Judicial estoppel may be imposed when "(1) the party to be estopped is asserting a position that is irreconcilably inconsistent with one he or she asserted in a prior proceeding; (2) the party changed his or her position in bad faith, i.e., in a culpable manner threatening to the court's authority or integrity; and (3) the use of judicial estoppel is tailored to address the affront to the court's authority or integrity." Montrose Med. Group Participating Sav. Plan v. Bulger, 243 F.3d 773, 777-78 (3d Cir. 2001). All three factors are met in the instant case, and thus the invocation of judicial estoppel is warranted.
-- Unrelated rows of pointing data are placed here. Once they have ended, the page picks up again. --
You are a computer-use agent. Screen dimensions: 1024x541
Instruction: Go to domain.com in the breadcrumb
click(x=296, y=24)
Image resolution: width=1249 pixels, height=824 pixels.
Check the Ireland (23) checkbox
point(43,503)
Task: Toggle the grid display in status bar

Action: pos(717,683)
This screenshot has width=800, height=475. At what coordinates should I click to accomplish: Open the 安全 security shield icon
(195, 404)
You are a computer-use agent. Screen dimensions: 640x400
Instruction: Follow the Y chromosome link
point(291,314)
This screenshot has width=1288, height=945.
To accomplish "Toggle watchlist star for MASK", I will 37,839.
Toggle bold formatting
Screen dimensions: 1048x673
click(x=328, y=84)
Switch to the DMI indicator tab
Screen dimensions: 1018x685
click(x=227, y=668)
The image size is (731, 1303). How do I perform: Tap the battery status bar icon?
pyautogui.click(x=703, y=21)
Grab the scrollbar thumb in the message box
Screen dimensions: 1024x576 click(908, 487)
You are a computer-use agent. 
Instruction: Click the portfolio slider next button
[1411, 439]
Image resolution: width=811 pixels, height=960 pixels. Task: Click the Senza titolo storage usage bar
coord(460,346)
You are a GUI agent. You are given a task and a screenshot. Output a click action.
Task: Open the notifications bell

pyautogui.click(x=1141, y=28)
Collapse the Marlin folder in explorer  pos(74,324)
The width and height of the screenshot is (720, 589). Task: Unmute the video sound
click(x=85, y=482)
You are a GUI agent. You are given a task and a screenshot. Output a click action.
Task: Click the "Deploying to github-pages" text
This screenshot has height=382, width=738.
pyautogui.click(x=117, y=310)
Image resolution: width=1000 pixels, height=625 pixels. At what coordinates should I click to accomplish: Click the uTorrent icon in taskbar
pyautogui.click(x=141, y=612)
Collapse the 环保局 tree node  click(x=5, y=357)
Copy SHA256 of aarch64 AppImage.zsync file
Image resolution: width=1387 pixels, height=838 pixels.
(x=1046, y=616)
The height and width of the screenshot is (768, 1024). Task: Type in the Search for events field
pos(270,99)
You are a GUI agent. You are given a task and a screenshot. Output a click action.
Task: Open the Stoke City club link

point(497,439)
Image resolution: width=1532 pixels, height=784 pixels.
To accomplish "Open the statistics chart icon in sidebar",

First, Patel's position that he did not consent to personal jurisdiction in this Court is irreconcilably inconsistent with the position he took in the California action. Patel argued repeatedly and emphatically in the California action that IMEG's claims against him were required to be arbitrated in Delaware under the merger agreement. Necessarily implicit in that argument is Patel's consent to arbitration in Delaware. And when a party consents to arbitration in a particular forum it necessarily consents to personal jurisdiction in the district court of that forum. HealthplanCRM, LLC v. AvMed, Inc., 458 F. Supp. 3d 308, 319 (W.D. Pa. 2020); see also BP Chemicals Ltd. v. Formosa Chem. & Fibre Corp., 229 F.3d 254, 261-62 (3d Cir. 2000) (stating that agreement to arbitrate in a specific location "would probably—and properly—be regarded as a waiver of objections to judicial jurisdiction as well").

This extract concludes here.